[Material for the task Boundary: Start]
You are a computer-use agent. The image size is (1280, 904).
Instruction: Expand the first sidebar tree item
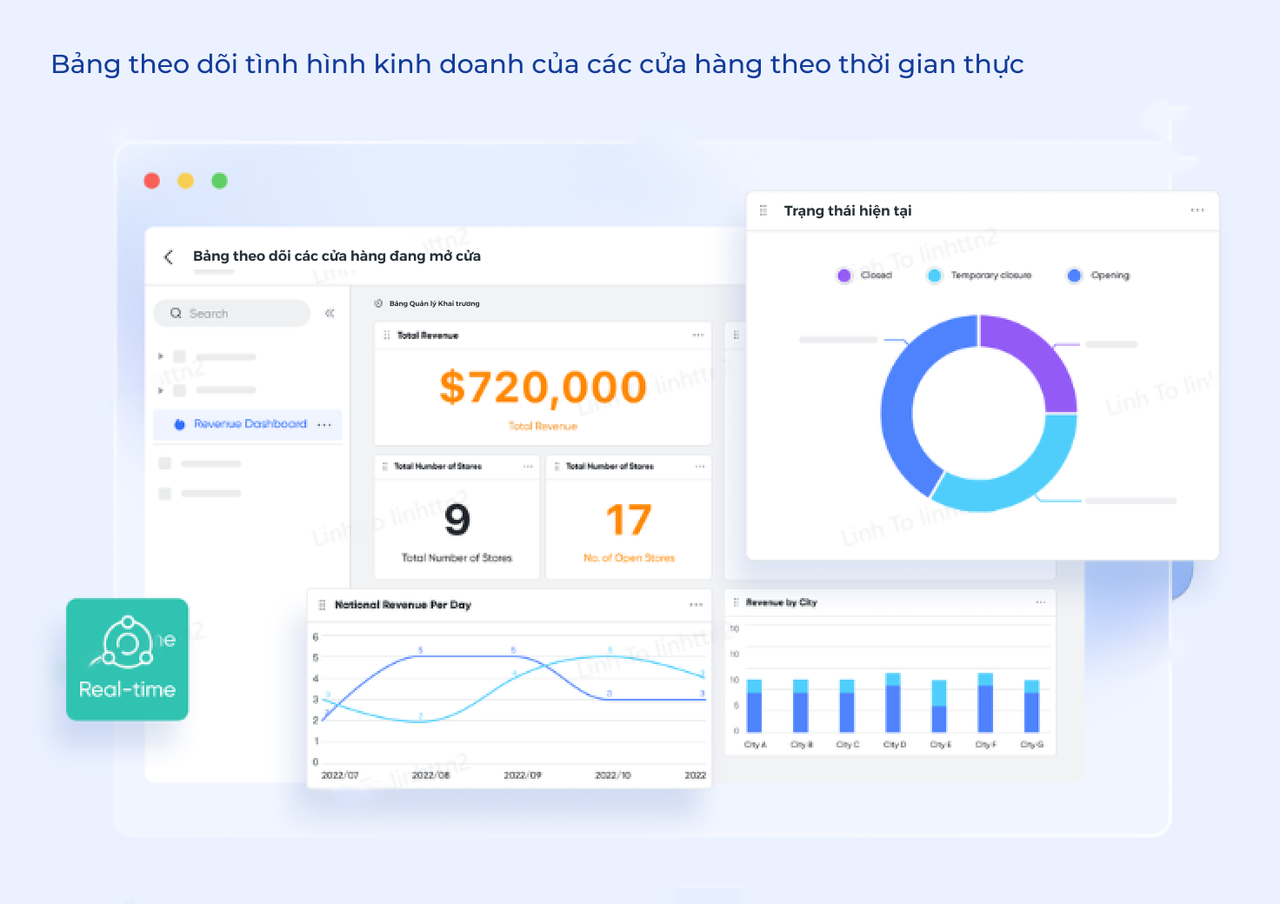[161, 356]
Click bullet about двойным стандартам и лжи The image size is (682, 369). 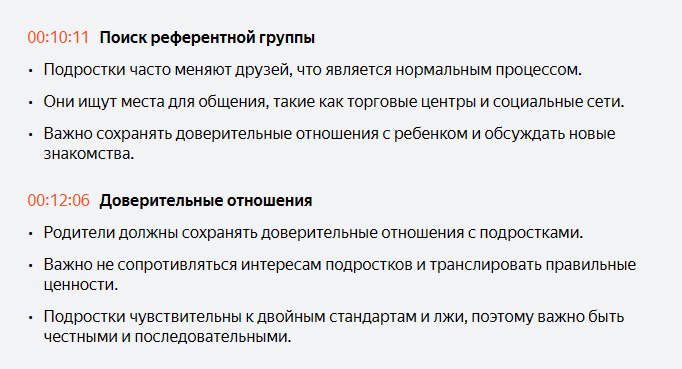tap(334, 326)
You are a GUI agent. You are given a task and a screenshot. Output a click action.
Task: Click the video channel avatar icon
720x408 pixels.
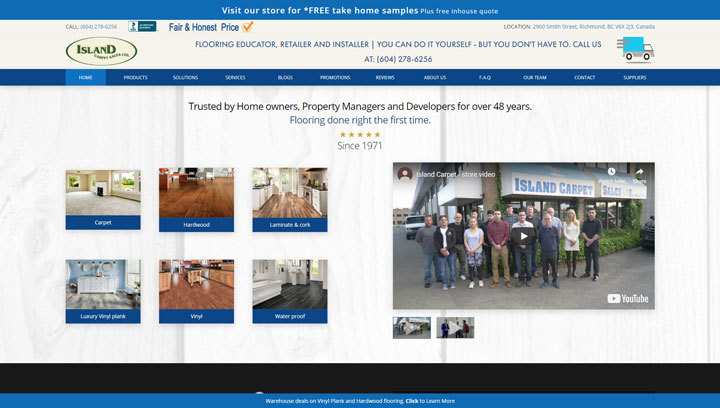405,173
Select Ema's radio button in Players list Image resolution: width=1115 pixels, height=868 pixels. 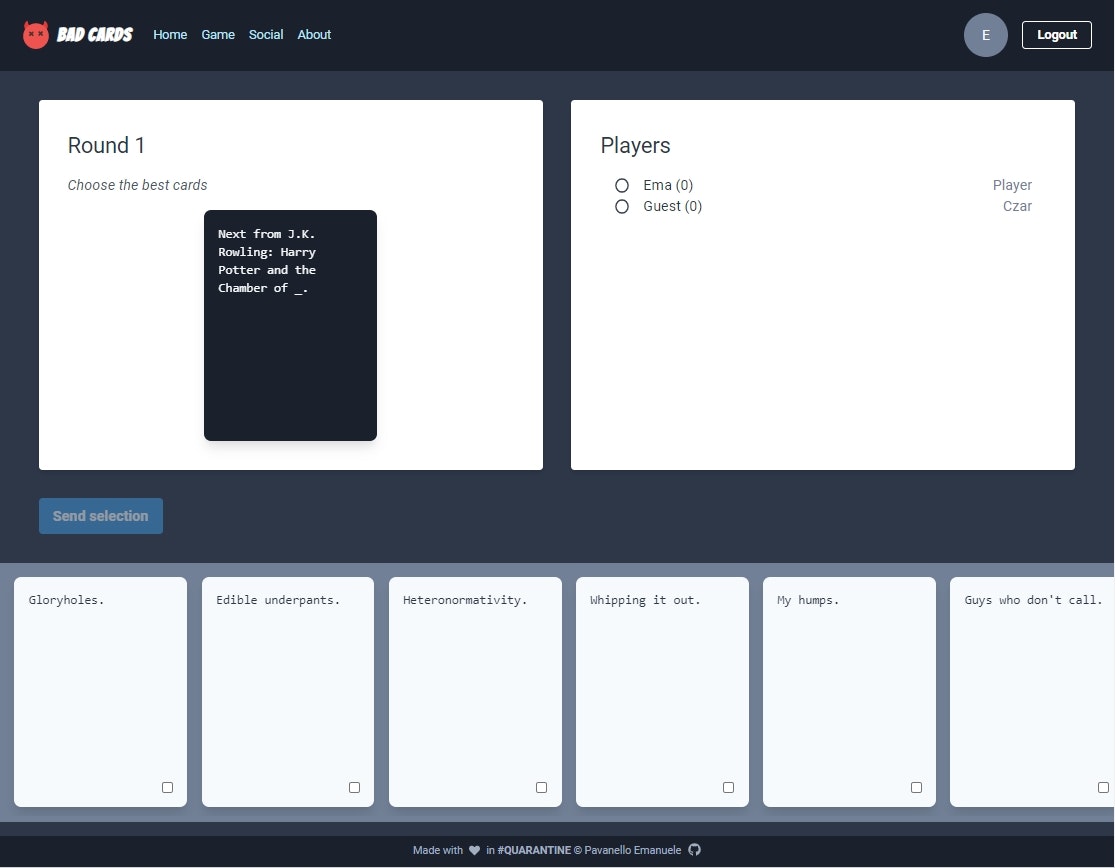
[Material for the task Boundary: End]
• _The problem_: Please output an exact repetition of the lines from the line containing "Task: Click the video channel avatar icon" to the end of the records, both included, with no pictures and no additional text.

• _The completed task_:
Task: Click the video channel avatar icon
720x408 pixels.
405,173
Select Ema's radio button in Players list Image resolution: width=1115 pixels, height=868 pixels. 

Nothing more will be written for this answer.